START DATA FOR REVIEW

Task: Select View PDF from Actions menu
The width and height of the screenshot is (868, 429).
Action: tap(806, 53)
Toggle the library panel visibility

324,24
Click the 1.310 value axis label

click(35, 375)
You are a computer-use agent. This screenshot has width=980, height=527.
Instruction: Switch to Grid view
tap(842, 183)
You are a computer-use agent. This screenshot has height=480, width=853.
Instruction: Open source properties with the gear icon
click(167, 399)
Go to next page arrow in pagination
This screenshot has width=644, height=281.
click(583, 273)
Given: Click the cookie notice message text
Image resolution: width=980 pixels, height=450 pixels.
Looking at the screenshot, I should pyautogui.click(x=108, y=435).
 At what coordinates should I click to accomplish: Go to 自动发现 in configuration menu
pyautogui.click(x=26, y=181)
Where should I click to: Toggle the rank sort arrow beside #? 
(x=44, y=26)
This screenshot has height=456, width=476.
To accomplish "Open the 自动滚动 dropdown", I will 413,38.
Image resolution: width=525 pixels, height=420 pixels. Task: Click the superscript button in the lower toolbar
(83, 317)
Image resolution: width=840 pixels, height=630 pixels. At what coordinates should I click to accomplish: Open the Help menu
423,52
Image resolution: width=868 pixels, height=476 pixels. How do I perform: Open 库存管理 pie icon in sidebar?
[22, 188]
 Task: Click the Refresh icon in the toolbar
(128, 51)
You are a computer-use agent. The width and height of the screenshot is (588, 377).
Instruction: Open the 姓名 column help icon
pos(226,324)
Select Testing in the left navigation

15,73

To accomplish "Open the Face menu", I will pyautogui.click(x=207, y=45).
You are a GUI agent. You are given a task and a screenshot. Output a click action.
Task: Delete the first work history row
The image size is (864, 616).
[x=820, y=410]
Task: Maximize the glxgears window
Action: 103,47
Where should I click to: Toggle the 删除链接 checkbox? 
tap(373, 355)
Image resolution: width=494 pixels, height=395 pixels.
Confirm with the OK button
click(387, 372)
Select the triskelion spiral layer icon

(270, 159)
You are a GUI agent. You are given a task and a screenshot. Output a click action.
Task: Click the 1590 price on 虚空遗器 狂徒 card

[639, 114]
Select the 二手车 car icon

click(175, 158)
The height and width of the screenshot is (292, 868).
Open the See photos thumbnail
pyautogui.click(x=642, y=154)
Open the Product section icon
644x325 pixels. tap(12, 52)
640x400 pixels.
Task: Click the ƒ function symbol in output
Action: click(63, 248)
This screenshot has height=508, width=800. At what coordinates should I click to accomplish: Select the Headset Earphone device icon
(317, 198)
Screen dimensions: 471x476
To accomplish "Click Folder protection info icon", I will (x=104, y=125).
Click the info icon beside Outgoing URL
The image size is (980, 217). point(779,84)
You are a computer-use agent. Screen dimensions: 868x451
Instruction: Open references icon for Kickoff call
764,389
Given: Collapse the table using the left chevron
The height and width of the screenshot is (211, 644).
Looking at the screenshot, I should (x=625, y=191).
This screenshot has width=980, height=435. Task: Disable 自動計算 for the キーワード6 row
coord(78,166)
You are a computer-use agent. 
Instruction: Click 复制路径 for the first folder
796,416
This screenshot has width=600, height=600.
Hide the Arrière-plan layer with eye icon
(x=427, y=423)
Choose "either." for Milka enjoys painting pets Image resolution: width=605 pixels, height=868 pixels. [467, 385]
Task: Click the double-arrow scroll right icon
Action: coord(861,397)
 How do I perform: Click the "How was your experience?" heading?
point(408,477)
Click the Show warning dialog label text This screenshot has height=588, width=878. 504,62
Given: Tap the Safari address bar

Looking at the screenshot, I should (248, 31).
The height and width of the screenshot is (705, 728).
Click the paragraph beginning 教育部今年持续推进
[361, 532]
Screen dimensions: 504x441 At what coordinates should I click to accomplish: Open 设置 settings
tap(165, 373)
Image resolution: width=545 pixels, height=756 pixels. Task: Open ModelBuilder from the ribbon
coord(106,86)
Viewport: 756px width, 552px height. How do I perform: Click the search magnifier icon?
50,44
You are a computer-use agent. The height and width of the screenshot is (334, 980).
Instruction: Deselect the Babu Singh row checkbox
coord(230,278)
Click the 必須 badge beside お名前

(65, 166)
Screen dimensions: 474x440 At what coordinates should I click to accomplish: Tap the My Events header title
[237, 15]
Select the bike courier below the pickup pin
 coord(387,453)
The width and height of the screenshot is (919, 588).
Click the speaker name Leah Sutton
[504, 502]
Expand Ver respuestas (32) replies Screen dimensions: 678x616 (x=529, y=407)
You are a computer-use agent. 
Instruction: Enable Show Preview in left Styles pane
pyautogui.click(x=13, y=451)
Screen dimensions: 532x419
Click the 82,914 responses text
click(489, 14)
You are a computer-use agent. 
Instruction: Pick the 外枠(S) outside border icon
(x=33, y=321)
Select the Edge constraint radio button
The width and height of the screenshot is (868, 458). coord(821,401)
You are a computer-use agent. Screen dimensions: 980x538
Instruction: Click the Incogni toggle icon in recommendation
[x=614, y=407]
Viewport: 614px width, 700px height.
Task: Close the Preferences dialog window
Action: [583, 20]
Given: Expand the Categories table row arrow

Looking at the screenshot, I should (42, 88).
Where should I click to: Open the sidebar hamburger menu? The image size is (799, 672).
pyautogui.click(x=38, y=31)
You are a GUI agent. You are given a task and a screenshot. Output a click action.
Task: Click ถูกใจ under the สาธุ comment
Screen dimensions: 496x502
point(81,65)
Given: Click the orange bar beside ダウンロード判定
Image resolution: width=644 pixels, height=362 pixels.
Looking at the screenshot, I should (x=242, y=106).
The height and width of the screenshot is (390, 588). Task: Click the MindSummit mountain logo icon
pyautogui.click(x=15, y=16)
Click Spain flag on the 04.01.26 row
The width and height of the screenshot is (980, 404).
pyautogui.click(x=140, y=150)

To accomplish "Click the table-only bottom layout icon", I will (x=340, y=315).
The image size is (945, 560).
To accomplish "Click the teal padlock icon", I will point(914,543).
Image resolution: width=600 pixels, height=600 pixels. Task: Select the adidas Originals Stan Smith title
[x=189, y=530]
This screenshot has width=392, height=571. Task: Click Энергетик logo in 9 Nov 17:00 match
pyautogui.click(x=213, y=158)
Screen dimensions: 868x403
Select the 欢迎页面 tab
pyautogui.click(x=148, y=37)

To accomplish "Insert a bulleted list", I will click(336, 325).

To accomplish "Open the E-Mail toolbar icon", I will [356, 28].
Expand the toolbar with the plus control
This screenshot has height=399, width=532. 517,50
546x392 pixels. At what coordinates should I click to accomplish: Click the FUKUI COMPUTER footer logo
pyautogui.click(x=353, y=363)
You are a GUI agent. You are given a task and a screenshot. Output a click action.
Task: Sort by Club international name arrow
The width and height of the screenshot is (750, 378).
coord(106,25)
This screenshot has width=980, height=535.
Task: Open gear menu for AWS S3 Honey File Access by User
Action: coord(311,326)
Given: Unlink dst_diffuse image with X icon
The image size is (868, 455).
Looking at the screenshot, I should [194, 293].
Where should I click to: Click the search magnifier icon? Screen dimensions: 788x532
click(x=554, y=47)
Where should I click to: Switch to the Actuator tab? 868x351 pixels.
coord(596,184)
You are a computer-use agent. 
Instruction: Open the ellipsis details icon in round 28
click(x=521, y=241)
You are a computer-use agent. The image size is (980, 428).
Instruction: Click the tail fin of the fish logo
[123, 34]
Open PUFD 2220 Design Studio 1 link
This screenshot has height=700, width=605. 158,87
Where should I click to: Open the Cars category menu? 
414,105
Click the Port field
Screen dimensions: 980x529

END DATA FOR REVIEW

* EXERCISE DESCRIPTION *
In full and without error, retype the entries above.

* FINAL ANSWER *
Task: Select View PDF from Actions menu
The width and height of the screenshot is (868, 429).
Action: tap(806, 53)
Toggle the library panel visibility

324,24
Click the 1.310 value axis label

click(35, 375)
You are a computer-use agent. This screenshot has width=980, height=527.
Instruction: Switch to Grid view
tap(842, 183)
You are a computer-use agent. This screenshot has height=480, width=853.
Instruction: Open source properties with the gear icon
click(167, 399)
Go to next page arrow in pagination
This screenshot has width=644, height=281.
click(583, 273)
Given: Click the cookie notice message text
Image resolution: width=980 pixels, height=450 pixels.
Looking at the screenshot, I should pyautogui.click(x=108, y=435).
 At what coordinates should I click to accomplish: Go to 自动发现 in configuration menu
pyautogui.click(x=26, y=181)
Where should I click to: Toggle the rank sort arrow beside #? 
(x=44, y=26)
This screenshot has height=456, width=476.
To accomplish "Open the 自动滚动 dropdown", I will 413,38.
Image resolution: width=525 pixels, height=420 pixels. Task: Click the superscript button in the lower toolbar
(83, 317)
Image resolution: width=840 pixels, height=630 pixels. At what coordinates should I click to accomplish: Open the Help menu
423,52
Image resolution: width=868 pixels, height=476 pixels. How do I perform: Open 库存管理 pie icon in sidebar?
[22, 188]
 Task: Click the Refresh icon in the toolbar
(128, 51)
You are a computer-use agent. The width and height of the screenshot is (588, 377).
Instruction: Open the 姓名 column help icon
pos(226,324)
Select Testing in the left navigation

15,73

To accomplish "Open the Face menu", I will pyautogui.click(x=207, y=45).
You are a GUI agent. You are given a task and a screenshot. Output a click action.
Task: Delete the first work history row
The image size is (864, 616).
[x=820, y=410]
Task: Maximize the glxgears window
Action: 103,47
Where should I click to: Toggle the 删除链接 checkbox? 
tap(373, 355)
Image resolution: width=494 pixels, height=395 pixels.
Confirm with the OK button
click(387, 372)
Select the triskelion spiral layer icon

(270, 159)
You are a GUI agent. You are given a task and a screenshot. Output a click action.
Task: Click the 1590 price on 虚空遗器 狂徒 card

[639, 114]
Select the 二手车 car icon

click(175, 158)
The height and width of the screenshot is (292, 868).
Open the See photos thumbnail
pyautogui.click(x=642, y=154)
Open the Product section icon
644x325 pixels. tap(12, 52)
640x400 pixels.
Task: Click the ƒ function symbol in output
Action: click(63, 248)
This screenshot has height=508, width=800. At what coordinates should I click to accomplish: Select the Headset Earphone device icon
(317, 198)
Screen dimensions: 471x476
To accomplish "Click Folder protection info icon", I will (x=104, y=125).
Click the info icon beside Outgoing URL
The image size is (980, 217). point(779,84)
You are a computer-use agent. Screen dimensions: 868x451
Instruction: Open references icon for Kickoff call
764,389
Given: Collapse the table using the left chevron
The height and width of the screenshot is (211, 644).
Looking at the screenshot, I should (x=625, y=191).
This screenshot has width=980, height=435. Task: Disable 自動計算 for the キーワード6 row
coord(78,166)
You are a computer-use agent. 
Instruction: Click 复制路径 for the first folder
796,416
This screenshot has width=600, height=600.
Hide the Arrière-plan layer with eye icon
(x=427, y=423)
Choose "either." for Milka enjoys painting pets Image resolution: width=605 pixels, height=868 pixels. [467, 385]
Task: Click the double-arrow scroll right icon
Action: coord(861,397)
 How do I perform: Click the "How was your experience?" heading?
point(408,477)
Click the Show warning dialog label text This screenshot has height=588, width=878. 504,62
Given: Tap the Safari address bar

Looking at the screenshot, I should (248, 31).
The height and width of the screenshot is (705, 728).
Click the paragraph beginning 教育部今年持续推进
[361, 532]
Screen dimensions: 504x441 At what coordinates should I click to accomplish: Open 设置 settings
tap(165, 373)
Image resolution: width=545 pixels, height=756 pixels. Task: Open ModelBuilder from the ribbon
coord(106,86)
Viewport: 756px width, 552px height. How do I perform: Click the search magnifier icon?
50,44
You are a computer-use agent. The height and width of the screenshot is (334, 980).
Instruction: Deselect the Babu Singh row checkbox
coord(230,278)
Click the 必須 badge beside お名前

(65, 166)
Screen dimensions: 474x440 At what coordinates should I click to accomplish: Tap the My Events header title
[237, 15]
Select the bike courier below the pickup pin
 coord(387,453)
The width and height of the screenshot is (919, 588).
Click the speaker name Leah Sutton
[504, 502]
Expand Ver respuestas (32) replies Screen dimensions: 678x616 (x=529, y=407)
You are a computer-use agent. 
Instruction: Enable Show Preview in left Styles pane
pyautogui.click(x=13, y=451)
Screen dimensions: 532x419
Click the 82,914 responses text
click(489, 14)
You are a computer-use agent. 
Instruction: Pick the 外枠(S) outside border icon
(x=33, y=321)
Select the Edge constraint radio button
The width and height of the screenshot is (868, 458). coord(821,401)
You are a computer-use agent. Screen dimensions: 980x538
Instruction: Click the Incogni toggle icon in recommendation
[x=614, y=407]
Viewport: 614px width, 700px height.
Task: Close the Preferences dialog window
Action: [583, 20]
Given: Expand the Categories table row arrow

Looking at the screenshot, I should (42, 88).
Where should I click to: Open the sidebar hamburger menu? The image size is (799, 672).
pyautogui.click(x=38, y=31)
You are a GUI agent. You are given a task and a screenshot. Output a click action.
Task: Click ถูกใจ under the สาธุ comment
Screen dimensions: 496x502
point(81,65)
Given: Click the orange bar beside ダウンロード判定
Image resolution: width=644 pixels, height=362 pixels.
Looking at the screenshot, I should (x=242, y=106).
The height and width of the screenshot is (390, 588). Task: Click the MindSummit mountain logo icon
pyautogui.click(x=15, y=16)
Click Spain flag on the 04.01.26 row
The width and height of the screenshot is (980, 404).
pyautogui.click(x=140, y=150)

To accomplish "Click the table-only bottom layout icon", I will (x=340, y=315).
The image size is (945, 560).
To accomplish "Click the teal padlock icon", I will point(914,543).
Image resolution: width=600 pixels, height=600 pixels. Task: Select the adidas Originals Stan Smith title
[x=189, y=530]
This screenshot has width=392, height=571. Task: Click Энергетик logo in 9 Nov 17:00 match
pyautogui.click(x=213, y=158)
Screen dimensions: 868x403
Select the 欢迎页面 tab
pyautogui.click(x=148, y=37)

To accomplish "Insert a bulleted list", I will click(336, 325).

To accomplish "Open the E-Mail toolbar icon", I will [356, 28].
Expand the toolbar with the plus control
This screenshot has height=399, width=532. 517,50
546x392 pixels. At what coordinates should I click to accomplish: Click the FUKUI COMPUTER footer logo
pyautogui.click(x=353, y=363)
You are a GUI agent. You are given a task and a screenshot. Output a click action.
Task: Sort by Club international name arrow
The width and height of the screenshot is (750, 378).
coord(106,25)
This screenshot has width=980, height=535.
Task: Open gear menu for AWS S3 Honey File Access by User
Action: coord(311,326)
Given: Unlink dst_diffuse image with X icon
The image size is (868, 455).
Looking at the screenshot, I should [194, 293].
Where should I click to: Click the search magnifier icon? Screen dimensions: 788x532
click(x=554, y=47)
Where should I click to: Switch to the Actuator tab? 868x351 pixels.
coord(596,184)
You are a computer-use agent. 
Instruction: Open the ellipsis details icon in round 28
click(x=521, y=241)
You are a computer-use agent. The image size is (980, 428).
Instruction: Click the tail fin of the fish logo
[123, 34]
Open PUFD 2220 Design Studio 1 link
This screenshot has height=700, width=605. 158,87
Where should I click to: Open the Cars category menu? 
414,105
Click the Port field
Screen dimensions: 980x529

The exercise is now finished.